Laras menutup panggilannya.
"Ibu...??? Bu?? Sialan!!!!" Erza menutup wajahnya dengan kedua telapak tangan.
Riska dan Uno mendengar semua pembicaraan Erza dari belakang. Mereka hanya bisa menghela nafas iba. Namun juga tidak bisa menolong keadaan Erza. Masa lalu Dinda entah kenapa bisa terkuak di media masa. Dari mana para awak media mendapatkan berita tentang masa lalu Dinda?
"Za. Loe masuk gih. Pak Cory nyariin." Uno menepuk pundak Erza.
"Oke." Erza mencoba tetap tenang sebelum menghadapi amarah bossnya.
Tok tok tok..
"Masuk!!"
"Permisi, Boss." Erza masuk ke dalam ruangan di paling ujung koridor lantai 3.
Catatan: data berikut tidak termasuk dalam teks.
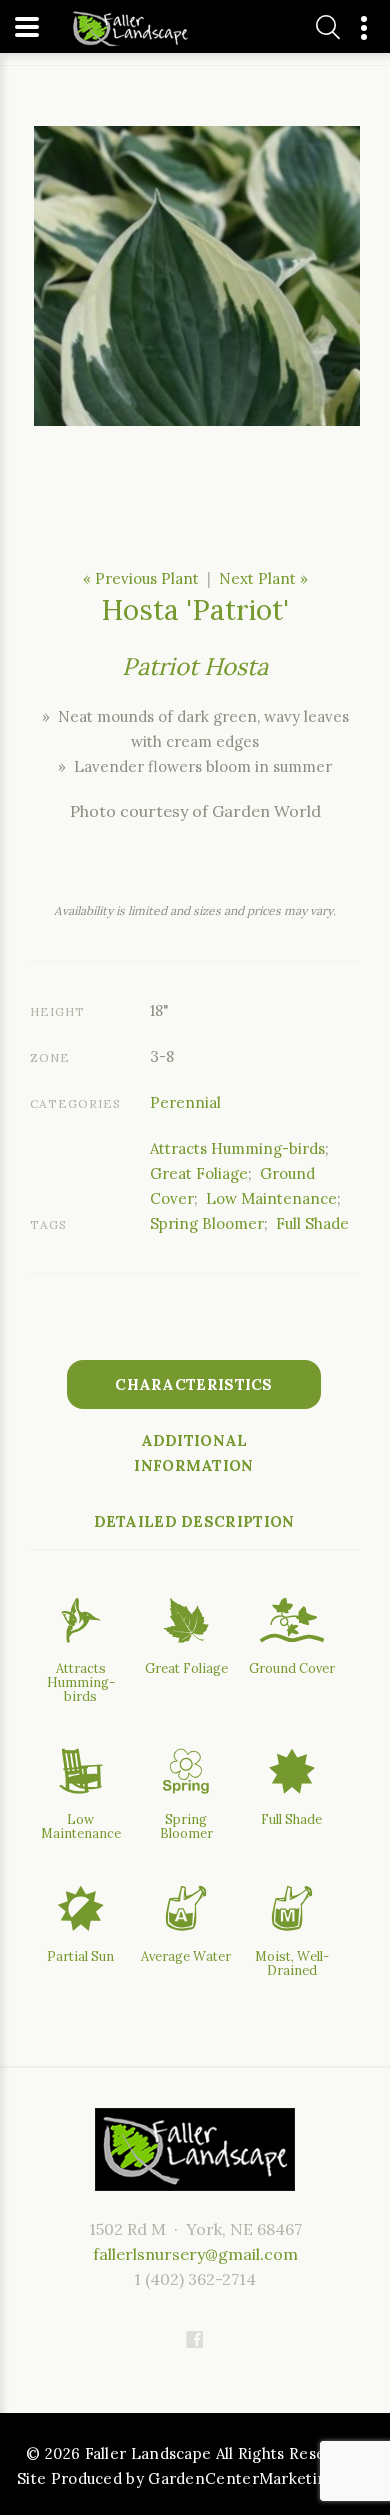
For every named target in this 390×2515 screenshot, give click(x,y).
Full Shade (312, 1223)
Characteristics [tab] (194, 1384)
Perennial (185, 1102)
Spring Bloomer (207, 1223)
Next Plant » (263, 578)
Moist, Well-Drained (292, 1963)
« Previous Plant (141, 578)
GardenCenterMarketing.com (260, 2478)
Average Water (186, 1956)
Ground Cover (292, 1668)
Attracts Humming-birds (237, 1148)
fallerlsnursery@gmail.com (195, 2254)
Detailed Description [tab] (194, 1521)
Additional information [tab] (193, 1453)
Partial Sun (80, 1956)
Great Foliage (199, 1173)
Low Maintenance (271, 1198)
"Duduk, Za." Pak Cory mempersilahkan Erza duduk di depannya.
"Maaf, Pak. Gue bikin masalah lagi." Erza sadar akan kesalahannya.
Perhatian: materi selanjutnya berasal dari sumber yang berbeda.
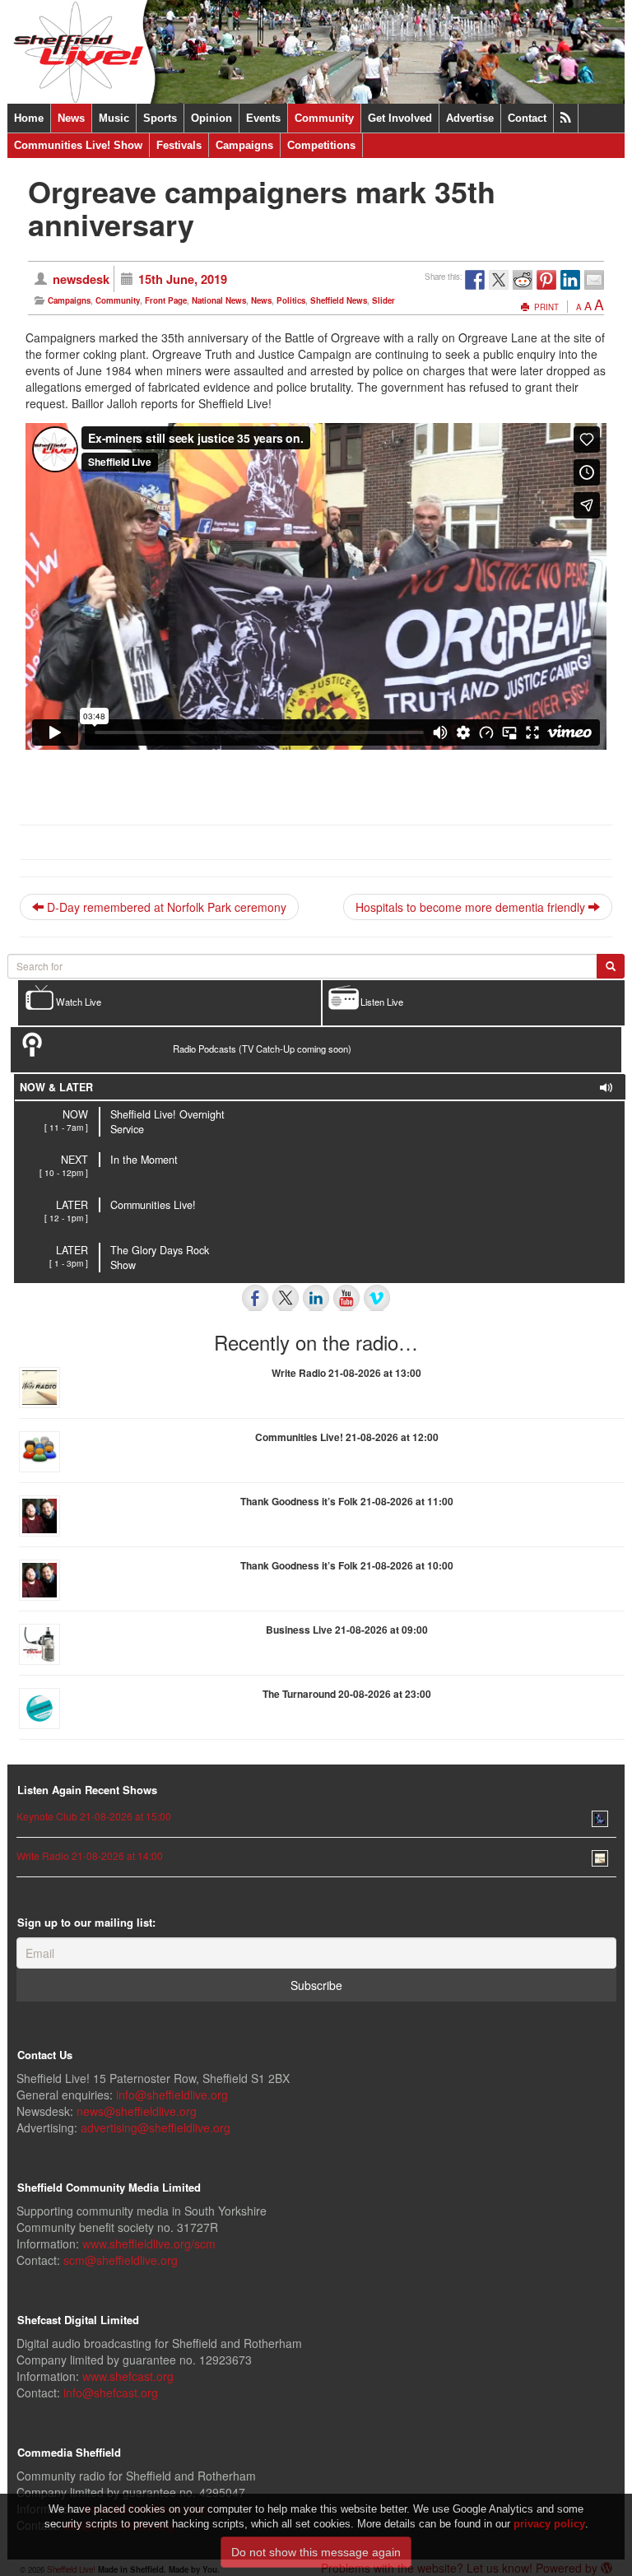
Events (263, 118)
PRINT (545, 307)
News (71, 118)
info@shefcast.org (110, 2392)
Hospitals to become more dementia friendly (472, 907)
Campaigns (244, 145)
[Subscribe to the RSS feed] (566, 118)
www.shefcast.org (128, 2376)
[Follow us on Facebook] (255, 1298)
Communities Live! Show (78, 145)
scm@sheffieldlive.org (120, 2260)
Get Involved (400, 118)
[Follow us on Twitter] (285, 1298)
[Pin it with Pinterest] (546, 280)
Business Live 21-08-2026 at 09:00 (347, 1629)
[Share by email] (594, 280)
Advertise (470, 118)
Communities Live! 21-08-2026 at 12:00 (347, 1437)
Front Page (166, 300)
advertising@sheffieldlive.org (155, 2127)
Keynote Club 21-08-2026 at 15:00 (93, 1816)
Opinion (211, 118)
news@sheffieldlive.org (137, 2111)
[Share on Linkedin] (570, 280)
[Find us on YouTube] (346, 1298)
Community (324, 118)
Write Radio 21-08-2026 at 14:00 (89, 1855)
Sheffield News (338, 300)
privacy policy (549, 2524)
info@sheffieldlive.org (172, 2094)
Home (29, 118)
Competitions (321, 145)
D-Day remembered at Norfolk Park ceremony (165, 907)
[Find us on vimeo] (377, 1298)
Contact (527, 118)
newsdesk (81, 279)
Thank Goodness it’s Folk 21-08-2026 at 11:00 (346, 1501)
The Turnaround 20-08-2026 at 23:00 (347, 1693)
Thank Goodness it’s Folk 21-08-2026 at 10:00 (346, 1565)
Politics (290, 300)
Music (114, 118)
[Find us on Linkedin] (316, 1298)
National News (219, 300)
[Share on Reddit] (522, 280)
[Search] (611, 966)
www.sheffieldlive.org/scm (149, 2243)
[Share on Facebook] (475, 280)
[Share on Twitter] (499, 280)
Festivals (179, 145)
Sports (160, 118)
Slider (383, 300)
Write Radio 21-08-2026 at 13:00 (346, 1372)
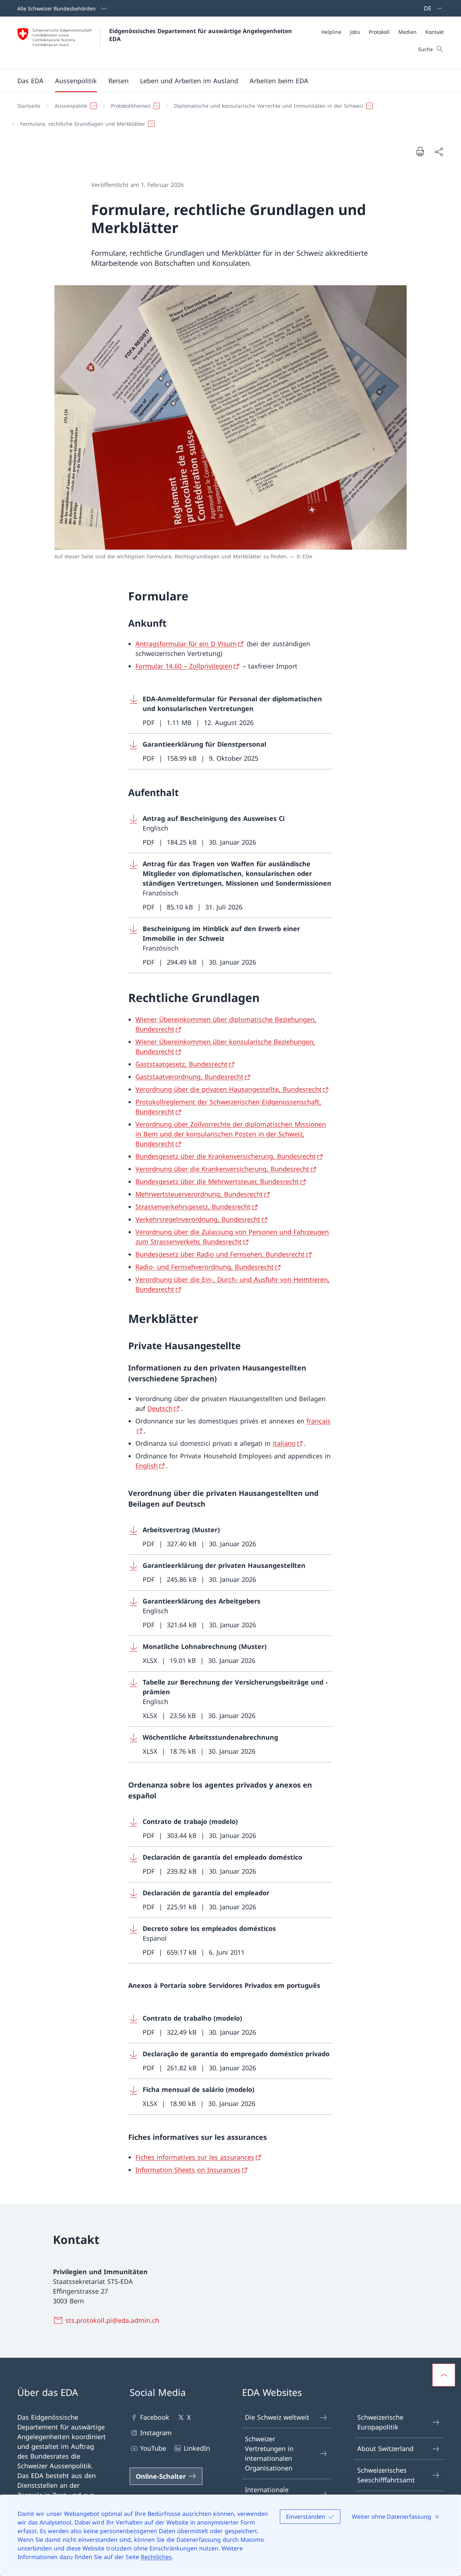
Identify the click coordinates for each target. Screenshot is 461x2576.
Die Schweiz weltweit (277, 2417)
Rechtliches (156, 2557)
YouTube (153, 2448)
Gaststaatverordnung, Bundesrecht (189, 1076)
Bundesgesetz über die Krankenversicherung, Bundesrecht (225, 1156)
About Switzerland (385, 2448)
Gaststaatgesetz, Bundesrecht (181, 1064)
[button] (30, 80)
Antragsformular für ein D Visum (186, 643)
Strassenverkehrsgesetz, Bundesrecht (193, 1206)
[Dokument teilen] (438, 151)
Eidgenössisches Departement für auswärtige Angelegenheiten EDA (201, 35)
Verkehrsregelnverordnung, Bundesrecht (197, 1219)
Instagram (156, 2432)
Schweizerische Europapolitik (380, 2422)
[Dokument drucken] (420, 151)
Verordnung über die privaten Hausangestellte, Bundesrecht (228, 1089)
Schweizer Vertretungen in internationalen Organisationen (269, 2453)
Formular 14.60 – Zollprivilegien (183, 666)
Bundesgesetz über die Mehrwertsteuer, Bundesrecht (217, 1181)
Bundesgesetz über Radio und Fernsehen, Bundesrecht (220, 1254)
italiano (284, 1443)
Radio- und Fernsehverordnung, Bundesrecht (204, 1266)
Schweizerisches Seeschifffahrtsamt (386, 2475)
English (146, 1465)
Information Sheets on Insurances (188, 2169)
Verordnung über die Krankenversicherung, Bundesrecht (222, 1168)
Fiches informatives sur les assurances (194, 2157)
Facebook (154, 2417)
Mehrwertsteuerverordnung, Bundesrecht (199, 1194)
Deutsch (160, 1408)
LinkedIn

"Apa kau sudah dengar dari Riska atau Cicil, kalau 2 kontrak iklan kalian telah dibatalkan?" Ekspresi wajah Pak Cory tetap datar. Erza malah semakin curiga dengan prilaku bossnya ini.
"Maaf, Pak. Saya penyebab ABU kehilangan kontrak. Saya siap mundur dari ABU, Pak."
"No..no..no.." Pak Cory bergeleng pelan.
"Erza, kau itu wajah dari ABU, kalau nggak ada kamu juga ABU nggak akan hidup. Lagi pula album kalian masih melejit naik dan penjualannya masih bagus."
"Lalu saya harus bagaimana?" Erza semakin penasaran.
"Kita tutupi scandal ini dengan scandal yang baru." senyum mengembang di wajah pria separuh baya ini.
"Maksud Bapak?"
"Kau tahu Sena? Pemenang ajang pencarian bakat menyanyi, saya ingin mengorbitkannya. Untuk itu saya butuh pencitraan agar namanya naik."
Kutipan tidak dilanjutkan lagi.